*** Block opens ***

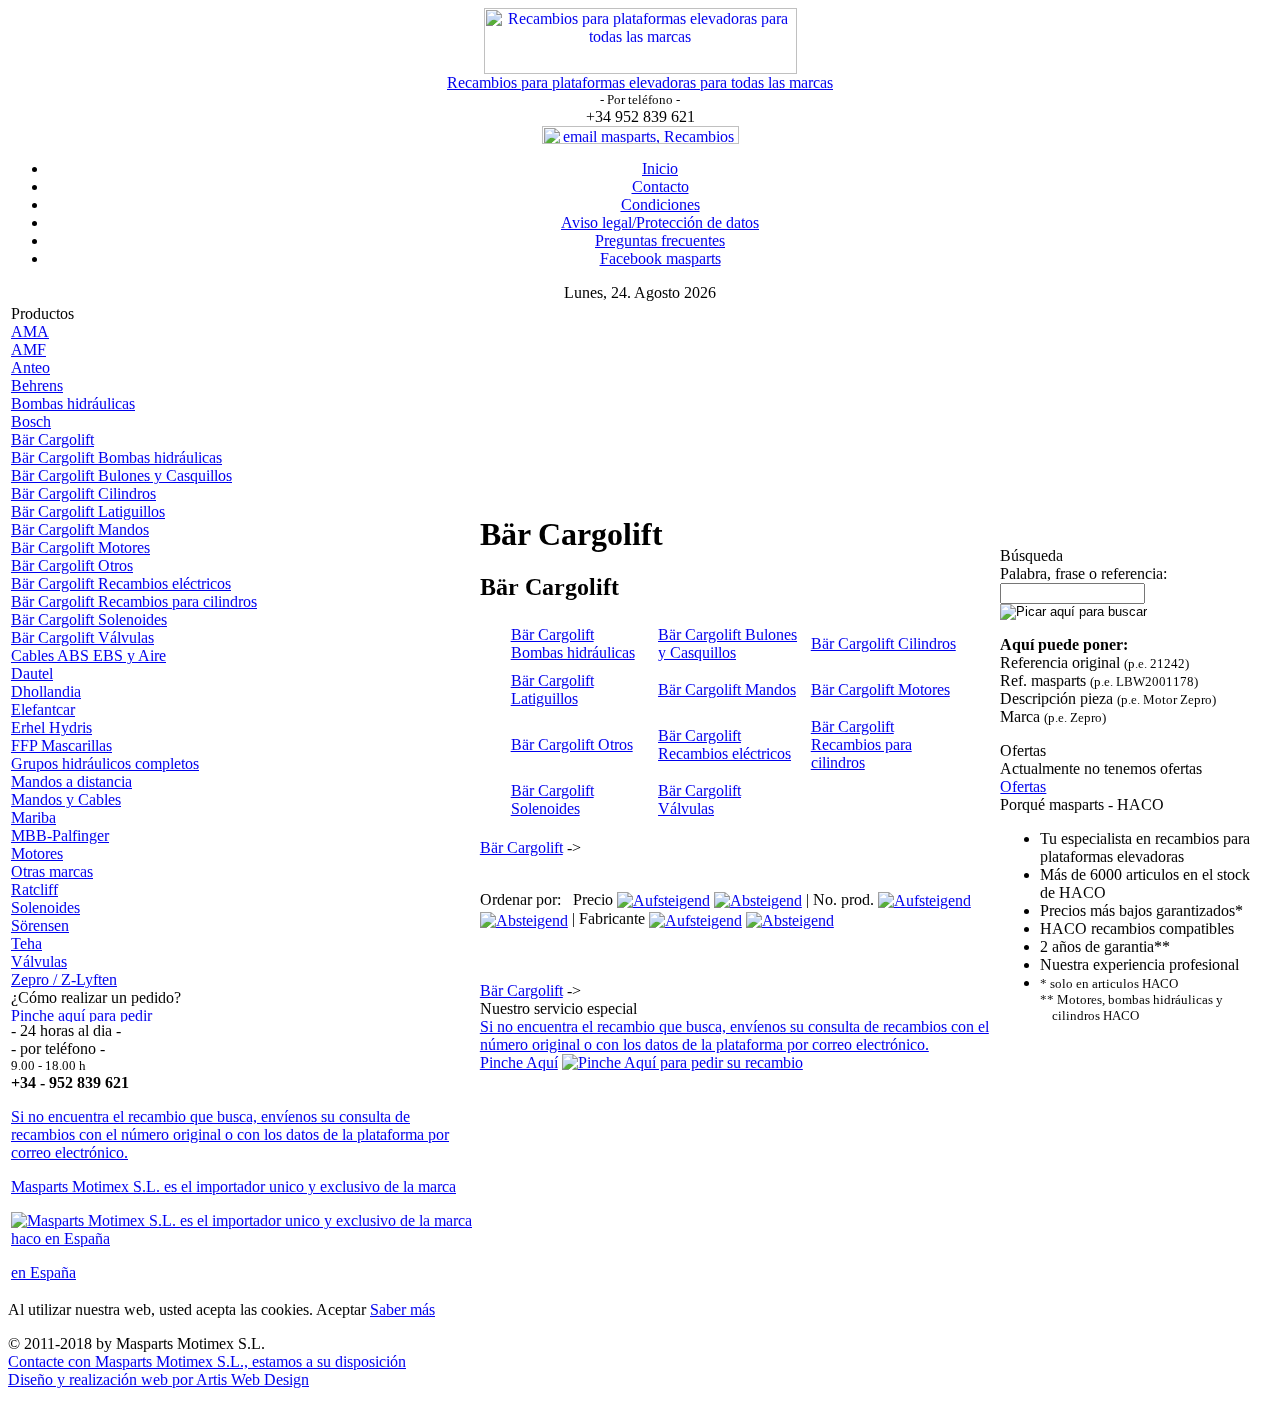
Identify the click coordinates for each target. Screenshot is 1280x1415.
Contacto (660, 186)
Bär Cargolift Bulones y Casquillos (121, 475)
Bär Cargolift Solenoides (89, 619)
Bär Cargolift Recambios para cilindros (134, 601)
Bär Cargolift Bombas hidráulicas (116, 457)
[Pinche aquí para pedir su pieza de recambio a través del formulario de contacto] (88, 1016)
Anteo (30, 367)
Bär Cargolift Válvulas (82, 637)
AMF (28, 349)
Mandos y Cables (66, 799)
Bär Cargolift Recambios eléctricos (121, 583)
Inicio (660, 168)
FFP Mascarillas (61, 745)
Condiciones (660, 204)
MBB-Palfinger (60, 835)
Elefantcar (43, 709)
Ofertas (1023, 786)
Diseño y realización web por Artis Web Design (158, 1379)
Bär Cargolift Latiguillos (88, 511)
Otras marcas (52, 871)
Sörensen (40, 925)
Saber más (402, 1309)
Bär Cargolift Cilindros (83, 493)
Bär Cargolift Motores (80, 547)
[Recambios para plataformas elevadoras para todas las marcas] (640, 68)
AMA (30, 331)
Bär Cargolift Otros (72, 565)
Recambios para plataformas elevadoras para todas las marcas (640, 82)
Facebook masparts (660, 258)
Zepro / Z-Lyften (64, 979)
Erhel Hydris (51, 727)
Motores (37, 853)
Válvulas (39, 961)
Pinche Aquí (519, 1062)
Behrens (37, 385)
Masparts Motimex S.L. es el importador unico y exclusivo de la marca (233, 1186)
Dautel (32, 673)
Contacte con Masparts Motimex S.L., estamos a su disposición (207, 1361)
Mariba (33, 817)
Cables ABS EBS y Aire (88, 655)
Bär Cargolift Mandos (80, 529)
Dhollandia (46, 691)
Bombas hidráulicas (73, 403)
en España (43, 1272)
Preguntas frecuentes (660, 240)
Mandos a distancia (71, 781)
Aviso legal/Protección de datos (660, 222)
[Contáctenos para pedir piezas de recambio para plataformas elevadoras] (682, 1062)
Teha (26, 943)
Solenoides (45, 907)
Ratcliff (34, 889)
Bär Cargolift (52, 439)
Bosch (31, 421)
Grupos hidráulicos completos (105, 763)
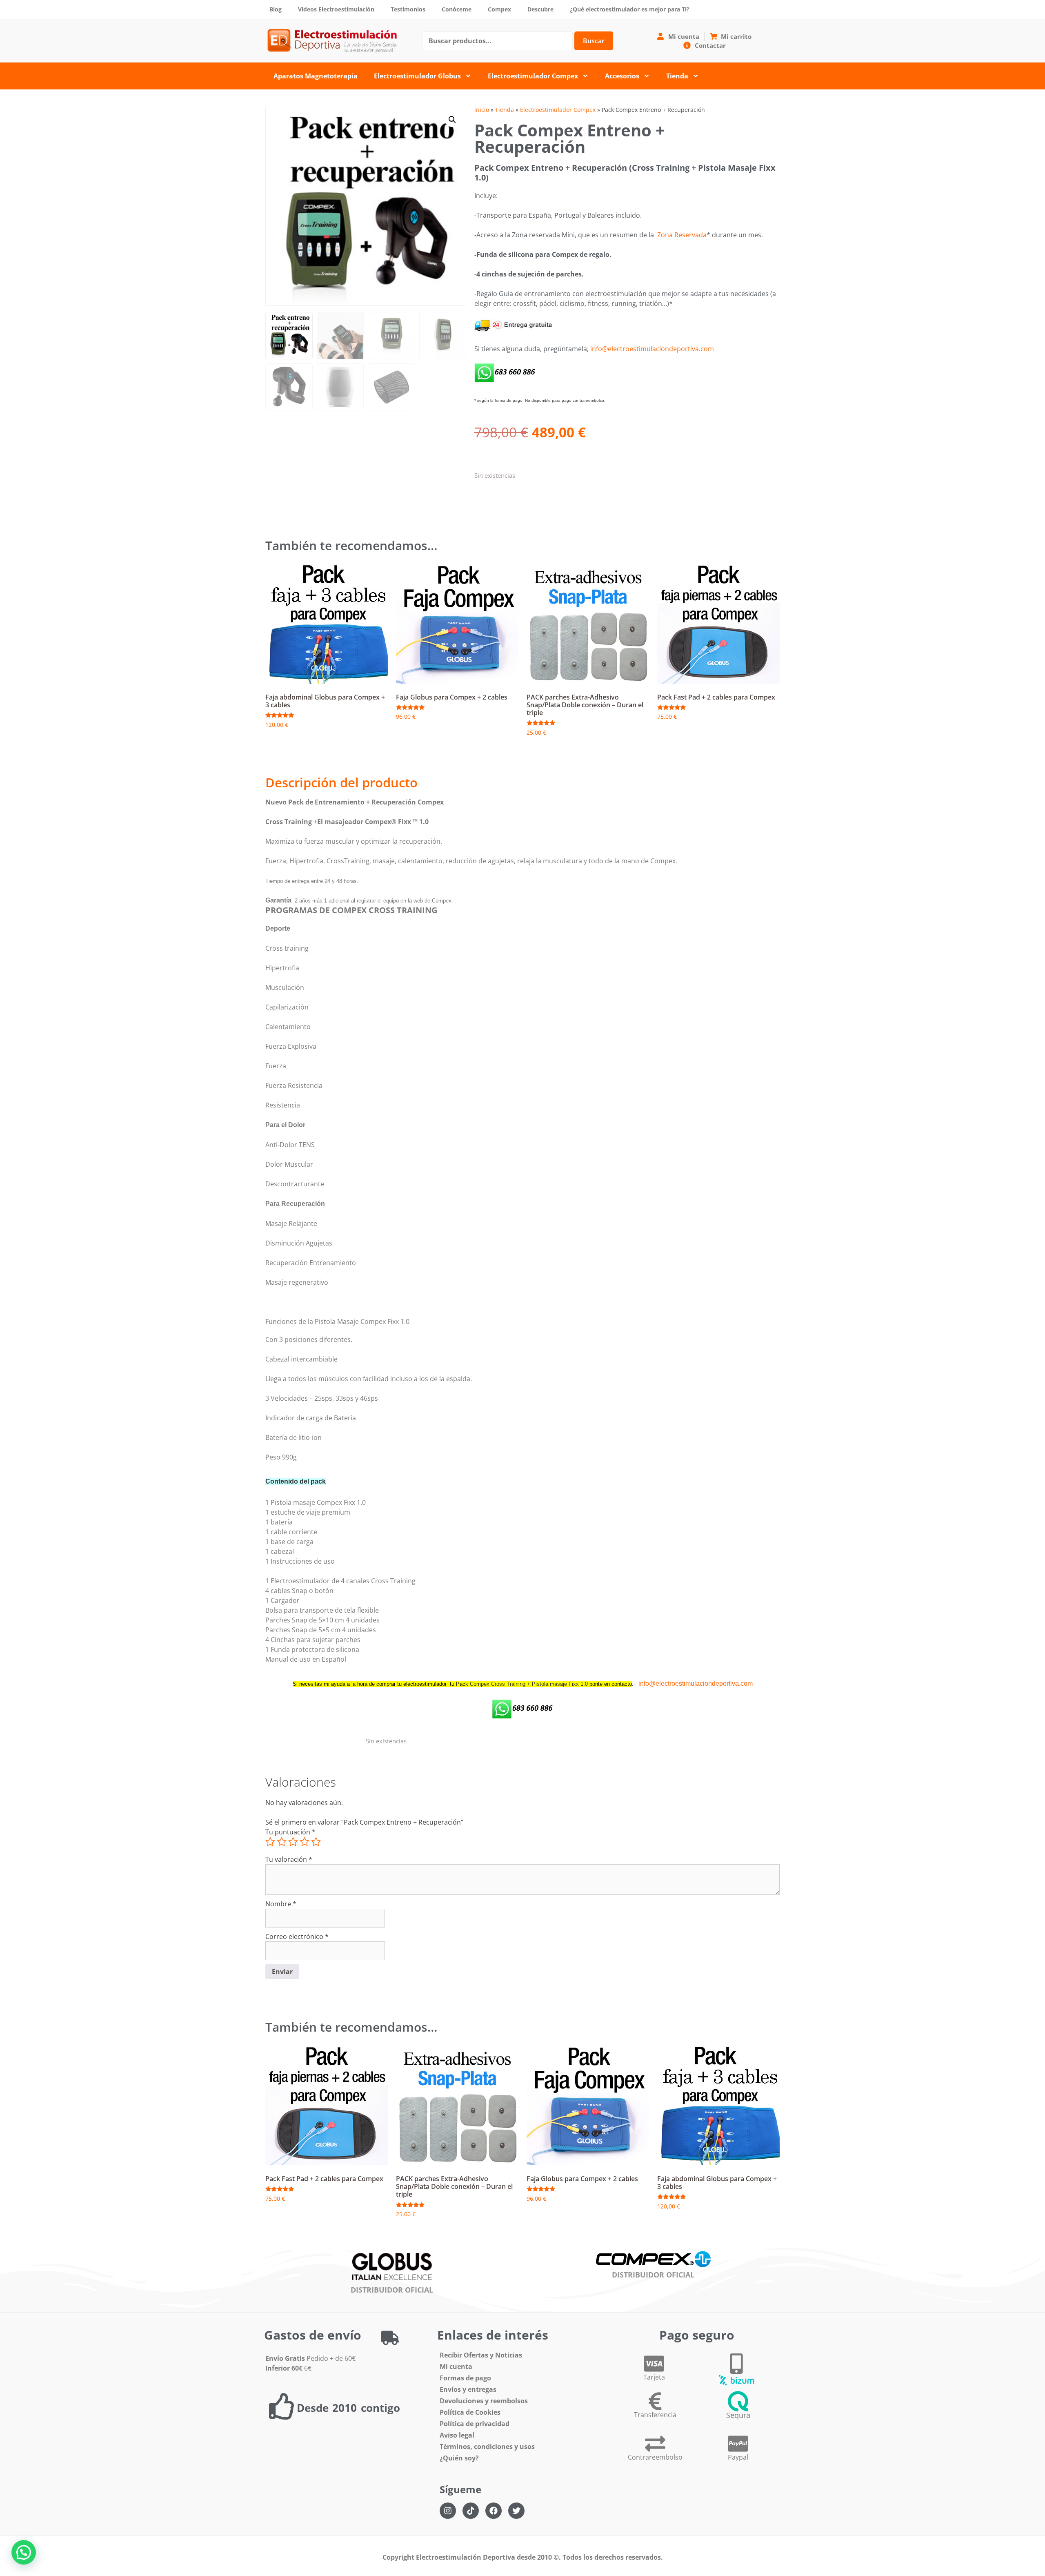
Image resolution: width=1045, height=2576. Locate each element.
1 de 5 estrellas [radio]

*** Block closes ***

Nothing but an exact copy is needed, covering the lines from the line with "en España (43, 1272)" through the last line of the entries, pictures excluded.

- [Response area]:
en España (43, 1272)
Preguntas frecuentes (660, 240)
Mandos a distancia (71, 781)
Aviso legal/Protección de datos (660, 222)
[Contáctenos para pedir piezas de recambio para plataformas elevadoras] (682, 1062)
Teha (26, 943)
Solenoides (45, 907)
Ratcliff (34, 889)
Bär Cargolift (52, 439)
Bosch (31, 421)
Grupos hidráulicos completos (105, 763)
Image resolution: width=1045, height=2576. Locate each element.
1 de 5 estrellas [radio]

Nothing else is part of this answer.